* _Instruções_:
1: Enumere todos os grupos que, segundo o texto sobre a reforma da Previdência, as pessoas gostariam de ver fazendo o mesmo sacrifício de trabalhar mais alguns anos para se aposentar. Não inclua a abreviação que encerra a enumeração.
2: Identifique nas entradas cada linha em que apareça a palavra "should" e transcreva essas linhas integralmente.

O problema não é de comunicação, é de confiança

Governos costumam colocar a culpa de seus problemas na comunicação. É cômodo, para o presidente, ministros, deputados e senadores, atribuir as falhas mais diversas a dificuldades de comunicação. Podem ter razão algumas vezes, mas na maior parte do tempo trata-se de escapismo, que reduz realidades complexas, escolhas erradas e políticas ruins a questões de versão - ou narrativa, para ficar na palavra da moda. Não há comunicação que dê jeito quando o problema é de governo.

É por isso que não dá para levar a sério a afirmação, agora recorrente em bocas governistas, de que as resistências à aprovação da reforma da Previdência se devem a falhas de comunicação do governo, que não conseguiu convencer a população de sua importância. E nem explicar de forma razoável mudanças como a exigência de idade mínima e de mais tempo de contribuição para manter o sistema de pé daqui a alguns anos.

Os autores dessa tese argumentam que as pressões sobre deputados e senadores contra a reforma seriam menores se uma campanha publicitária mais eficiente, além de explicações didáticas diárias dos governistas, tivesse mostrado por A mais B que as contas não fecham e que, no futuro, pode não haver dinheiro para pagar os benefícios.

Acreditar nisso a esta altura é subestimar a inteligência do brasileiro. Boa parte das pessoas já sabe, há tempos, que é enorme o rombo da Previdência e que as contas não fecham. E essas pessoas poderiam até aceitar sacrifícios, como trabalhar mais alguns anos para se aposentar, se olhassem em volta e vissem que todo mundo fará o mesmo, inclusive servidores públicos, deputados e senadores, juízes, procuradores, etc. Mas não é bem assim.

A resistência à reforma da Previdência não é um problema de comunicação, mas sim de confiança. Aliás, de desconfiança. A maioria da população não confia no peixe que lhe está sendo vendido, sobretudo porque acredita que, enquanto sua vida piora, a dos privilegiados pouco ou nada mudará.

Para encarar a luta da Previdência, a primeira coisa que o Planalto deveria fazer é convencer o público de que a reforma será geral, homogênea, igual para todo mundo, implantando o mesmo sistema de pagamento de benefícios, com seus tetos, idades e restrições, para todos os brasileiros.

Itens armazenados:
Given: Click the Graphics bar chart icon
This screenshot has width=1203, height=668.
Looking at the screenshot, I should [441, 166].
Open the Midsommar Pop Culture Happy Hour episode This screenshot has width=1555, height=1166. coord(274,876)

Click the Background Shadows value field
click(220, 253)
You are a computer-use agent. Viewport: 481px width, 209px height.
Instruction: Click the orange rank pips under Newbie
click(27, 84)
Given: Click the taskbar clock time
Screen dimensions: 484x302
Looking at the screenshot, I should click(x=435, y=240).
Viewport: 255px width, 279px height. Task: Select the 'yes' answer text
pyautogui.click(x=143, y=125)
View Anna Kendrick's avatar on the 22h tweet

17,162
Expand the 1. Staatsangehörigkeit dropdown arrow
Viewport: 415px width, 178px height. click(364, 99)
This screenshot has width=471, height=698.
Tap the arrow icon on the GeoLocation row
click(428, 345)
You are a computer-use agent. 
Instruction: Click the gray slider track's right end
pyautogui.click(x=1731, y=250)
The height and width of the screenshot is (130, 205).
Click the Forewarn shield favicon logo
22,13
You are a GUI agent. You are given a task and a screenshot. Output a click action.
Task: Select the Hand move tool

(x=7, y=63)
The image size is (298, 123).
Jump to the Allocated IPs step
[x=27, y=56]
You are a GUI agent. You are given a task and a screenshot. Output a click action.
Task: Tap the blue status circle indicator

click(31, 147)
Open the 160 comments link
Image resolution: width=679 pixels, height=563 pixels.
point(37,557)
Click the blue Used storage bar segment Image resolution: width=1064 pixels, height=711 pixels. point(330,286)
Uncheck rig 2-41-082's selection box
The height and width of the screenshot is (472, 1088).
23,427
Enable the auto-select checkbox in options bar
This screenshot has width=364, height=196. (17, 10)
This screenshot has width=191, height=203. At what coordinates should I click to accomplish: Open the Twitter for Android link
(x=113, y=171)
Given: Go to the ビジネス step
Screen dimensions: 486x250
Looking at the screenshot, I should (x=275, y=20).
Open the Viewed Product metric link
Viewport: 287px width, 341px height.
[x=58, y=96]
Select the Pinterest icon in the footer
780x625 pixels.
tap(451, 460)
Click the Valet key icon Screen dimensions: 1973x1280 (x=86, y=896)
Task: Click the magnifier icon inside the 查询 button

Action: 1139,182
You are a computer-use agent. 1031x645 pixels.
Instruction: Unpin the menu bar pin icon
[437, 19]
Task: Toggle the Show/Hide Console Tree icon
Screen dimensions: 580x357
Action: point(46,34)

* _Respostas_:
1: Servidores públicos; deputados; senadores; juízes; procuradores.

2:
Looking at the screenshot, I should [441, 166].
Looking at the screenshot, I should click(x=435, y=240).
This screenshot has width=191, height=203. At what coordinates should I click to accomplish: Open the Twitter for Android link
Looking at the screenshot, I should (x=275, y=20).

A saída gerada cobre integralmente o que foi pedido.